Pedidos de exploração de ouro em Portugal sucedem-se

exploração de ouro em PortugalA MedGold Resources é uma empresa originária do Reino Unido que está interessada em levar a cabo trabalhos de prospeção de ouro numa zona próxima do Porto envolvendo três concelhos limítrofes.

A corporação britânica, segundo o seu presidente executivo, Daniel James, já realizou o pedido de prospeção na Direção-Geral de Energia e Geologia no início do mês de Março.

A zona desejada para ir em buscar do metal precioso áreas que totalizam cerca de 80 quilómetros quadrados e que se entendem por três concelhos: Paredes, Valongo e Penafiel.

No epicentro desta área, ou pelo menos tendo um papel central nesse território está a localidade de Lagares, uma das freguesias do concelho ed Penafiel, por sinal a que fica mais a sudoeste do mesmo.

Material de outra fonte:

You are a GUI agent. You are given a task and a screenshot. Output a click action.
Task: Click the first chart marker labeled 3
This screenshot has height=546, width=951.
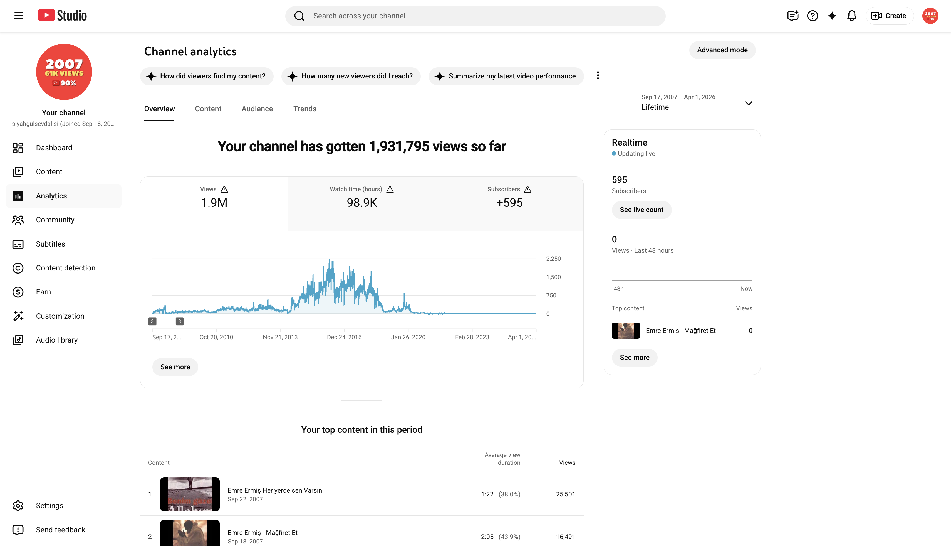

O pedido de prospeção de ouro é apenas o primeiro passo para que esta possa vir a ser realizada, seguindo-se, após a eventual autorização para o efeito, um conjunto de compromissos financeiros e também de cariz metodológico, que finalmente derivarão no sucesso ou não da operação.

No caso de Paredes, a intenção da MedGold Resources é explorar as antigas Minas das Banjas, no filão de Santa Comba. Já em Valongo serão as serras de Pias e de Santa Justa que serão alvo de prospeção, conhecida até que são por já terem sido zona de muito ouro, explorado de forma intensiva na alura da ocupação romana.

Prospeção de ouro galvanizada por subida do valor nos mercados

O interesse na prospeção de filões de ouro há muito abandonados tem vindo a renascer na medida em que o ouro vai atingindo preços recorde nos mercados internacionais.

Os pedidos de exploração do precioso metal têm-se multiplicado por Portugal inteiro, com especial incidência no Alentejo, e também nas antigas minas de Jales.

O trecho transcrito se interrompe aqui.